Jim Watson | AFP | Getty Images
WASHINGTON — Despite a small rise in inflation last month over June’s rate, President Joe Biden on Thursday insisted that July’s consumer price index of 3.2% was only one facet of a broader picture of U.S. economic strength.
“Annual inflation has fallen by around two thirds since last summer,” Biden said in a statement, calling to mind the soaring inflation rates this time last year that forced the Federal Reserve to accelerate interest rate hikes in an effort to cool down prices.
“We’ve made this progress while maintaining the broad strength of our economy,” he said, noting that unemployment remained near 50 year lows.

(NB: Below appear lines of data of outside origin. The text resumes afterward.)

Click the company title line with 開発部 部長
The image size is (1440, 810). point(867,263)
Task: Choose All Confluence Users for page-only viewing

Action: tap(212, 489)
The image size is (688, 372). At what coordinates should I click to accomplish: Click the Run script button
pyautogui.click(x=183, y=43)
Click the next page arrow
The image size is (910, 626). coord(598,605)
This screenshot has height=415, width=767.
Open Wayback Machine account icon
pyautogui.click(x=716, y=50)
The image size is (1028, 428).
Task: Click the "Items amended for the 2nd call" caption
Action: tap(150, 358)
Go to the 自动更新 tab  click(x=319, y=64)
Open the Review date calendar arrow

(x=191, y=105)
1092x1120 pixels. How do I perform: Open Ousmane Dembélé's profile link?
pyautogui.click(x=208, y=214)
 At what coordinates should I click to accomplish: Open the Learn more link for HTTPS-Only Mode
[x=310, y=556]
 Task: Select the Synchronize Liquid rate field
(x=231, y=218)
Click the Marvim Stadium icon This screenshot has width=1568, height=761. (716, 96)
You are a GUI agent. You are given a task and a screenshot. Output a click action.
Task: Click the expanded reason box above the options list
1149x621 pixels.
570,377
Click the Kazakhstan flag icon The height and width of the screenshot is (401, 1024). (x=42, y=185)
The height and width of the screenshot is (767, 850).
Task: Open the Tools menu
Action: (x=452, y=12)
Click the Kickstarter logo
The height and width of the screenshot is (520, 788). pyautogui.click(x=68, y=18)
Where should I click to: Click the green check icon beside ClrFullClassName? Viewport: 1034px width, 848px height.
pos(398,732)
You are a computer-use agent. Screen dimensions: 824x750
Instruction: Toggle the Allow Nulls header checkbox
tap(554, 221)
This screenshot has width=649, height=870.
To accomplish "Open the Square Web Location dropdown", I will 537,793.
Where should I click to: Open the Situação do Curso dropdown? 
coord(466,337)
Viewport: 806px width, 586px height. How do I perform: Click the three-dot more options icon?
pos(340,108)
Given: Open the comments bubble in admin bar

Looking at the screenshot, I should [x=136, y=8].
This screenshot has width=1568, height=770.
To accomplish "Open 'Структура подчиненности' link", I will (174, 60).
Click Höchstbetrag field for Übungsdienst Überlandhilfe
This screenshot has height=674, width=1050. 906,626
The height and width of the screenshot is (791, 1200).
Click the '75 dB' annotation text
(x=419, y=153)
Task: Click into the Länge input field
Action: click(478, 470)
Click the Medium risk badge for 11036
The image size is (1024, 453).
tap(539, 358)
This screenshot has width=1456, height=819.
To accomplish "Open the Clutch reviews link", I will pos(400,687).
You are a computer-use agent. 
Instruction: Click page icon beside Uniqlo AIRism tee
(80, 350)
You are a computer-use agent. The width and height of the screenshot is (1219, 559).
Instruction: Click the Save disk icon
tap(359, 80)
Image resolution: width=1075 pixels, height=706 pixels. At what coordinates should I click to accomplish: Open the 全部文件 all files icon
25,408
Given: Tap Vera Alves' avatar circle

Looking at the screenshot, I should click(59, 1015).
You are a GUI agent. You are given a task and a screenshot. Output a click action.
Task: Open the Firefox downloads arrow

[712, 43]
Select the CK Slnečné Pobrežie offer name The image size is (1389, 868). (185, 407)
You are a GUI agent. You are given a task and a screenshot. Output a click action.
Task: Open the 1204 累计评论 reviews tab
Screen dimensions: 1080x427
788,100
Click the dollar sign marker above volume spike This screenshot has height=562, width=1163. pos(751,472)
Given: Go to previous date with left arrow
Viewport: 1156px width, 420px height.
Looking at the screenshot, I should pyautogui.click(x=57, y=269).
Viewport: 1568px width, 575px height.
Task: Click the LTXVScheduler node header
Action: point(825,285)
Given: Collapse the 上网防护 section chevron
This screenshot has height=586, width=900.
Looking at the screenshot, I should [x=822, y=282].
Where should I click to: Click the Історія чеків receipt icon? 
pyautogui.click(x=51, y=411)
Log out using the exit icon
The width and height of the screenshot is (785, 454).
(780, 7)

And while 3.2% is technically an increase over June’s year-over-year rate of 3.0%, it is below analysts’ estimates of 3.3%.
For Biden, who has spent much of the last year dogged by questions about high prices, signs of prices stabilizing without any jump in unemployment increasingly suggests the U.S. economy could be on track for a so-called “soft landing,” without a recession.
This would be a boon to the president’s reelection campaign, and force Republicans to look for new issues to criticize the president over.
“I’m sure they’ll find something,” Biden joked during a speech Wednesday in New Mexico.
Still, there are signs the strong economy is not paying political dividends to the president, at least not yet.
Recent polls show Biden’s approval ratings on his handling of the economy stuck in the low 30s, just 15 months out from the 2024 election.